On 8/6/19 10:12 AM, Peter Zijlstra wrote:

>> I'm wondering if something simpler will work.  It is easier to maintain 
>> fairness
>> between the CPU threads.  A simple scheme may be if the force idle deficit
>> on a CPU thread exceeds a threshold compared to its sibling, we will
>> bias in choosing the task on the suppressed CPU thread.  
>> The fairness among the tenents per run queue is balanced out by cfq fairness,
>> so things should be fair if we maintain fairness in CPU utilization between
>> the two CPU threads.
> 
> IIRC pjt once did a simle 5ms flip flop between siblings.
> 

Trying out Peter's suggestions in the following two patches on v3 to
provide fairness between the CPU threads.
The changes is in patch 2 and patch 1 is simply a code reorg.

It is only minimally tested and seems to provide fairness between
two will-it-scale cgroups.
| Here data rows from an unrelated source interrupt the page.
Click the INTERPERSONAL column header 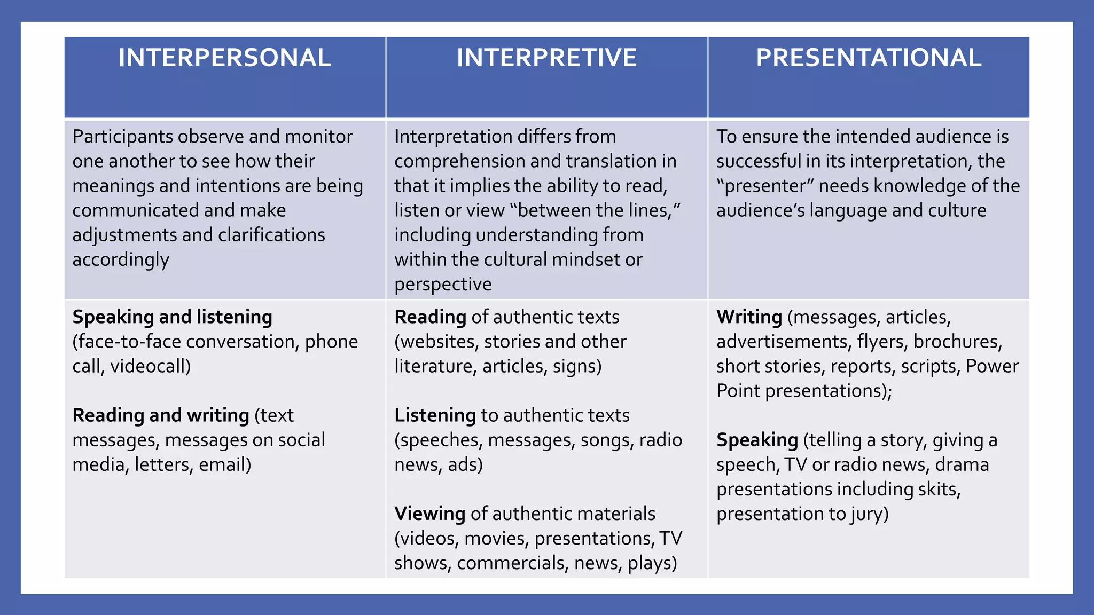point(224,58)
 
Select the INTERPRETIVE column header point(546,58)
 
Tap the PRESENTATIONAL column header point(869,58)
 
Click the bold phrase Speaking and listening point(172,317)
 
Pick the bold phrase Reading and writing point(161,415)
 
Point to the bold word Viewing point(430,514)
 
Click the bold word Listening point(435,415)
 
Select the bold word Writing point(749,317)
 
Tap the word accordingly point(121,260)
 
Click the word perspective point(443,285)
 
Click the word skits point(939,489)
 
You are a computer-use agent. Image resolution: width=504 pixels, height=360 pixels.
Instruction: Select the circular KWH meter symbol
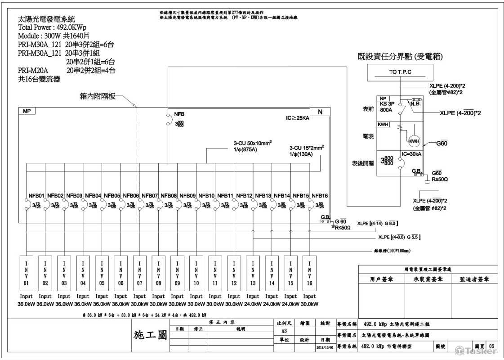click(x=414, y=141)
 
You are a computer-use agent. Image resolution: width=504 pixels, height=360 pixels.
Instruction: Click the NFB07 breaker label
click(x=149, y=196)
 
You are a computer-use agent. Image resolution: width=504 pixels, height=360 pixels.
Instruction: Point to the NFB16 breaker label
click(x=320, y=196)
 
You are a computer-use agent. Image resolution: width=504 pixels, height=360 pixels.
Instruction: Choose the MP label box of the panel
click(x=27, y=111)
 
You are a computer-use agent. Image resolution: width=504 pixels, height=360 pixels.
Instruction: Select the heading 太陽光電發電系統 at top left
click(x=46, y=19)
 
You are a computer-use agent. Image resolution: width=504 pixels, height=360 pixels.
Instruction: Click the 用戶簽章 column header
click(x=382, y=279)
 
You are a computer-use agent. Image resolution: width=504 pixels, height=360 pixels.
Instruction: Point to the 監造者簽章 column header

Haven't tried it yet on something that
is less CPU intensive with lots of sleep in between.

Also need to put the account idle time for rt and dl sched classes.
Will do that later if this works for the fair class.

Tim

----------------patch 1-----------------------

>From ede10309986a6b1bcc82d317f86a5b06459d76bd Mon Sep 17 00:00:00 2001
From: Tim Chen <tim.c.c...@linux.intel.com>
Date: Wed, 24 Jul 2019 13:58:18 -0700
Subject: [PATCH 1/2] sched: Move sched fair prio comparison to fair.c

Consolidate the task priority comparison of the fair class
to fair.c.  A simple code reorganization and there are no functional changes.

Signed-off-by: Tim Chen <tim.c.c...@linux.intel.com>
---
 kernel/sched/core.c  | 21 ++-------------------
 kernel/sched/fair.c  | 21 +++++++++++++++++++++
 kernel/sched/sched.h |  1 +
 3 files changed, 24 insertions(+), 19 deletions(-)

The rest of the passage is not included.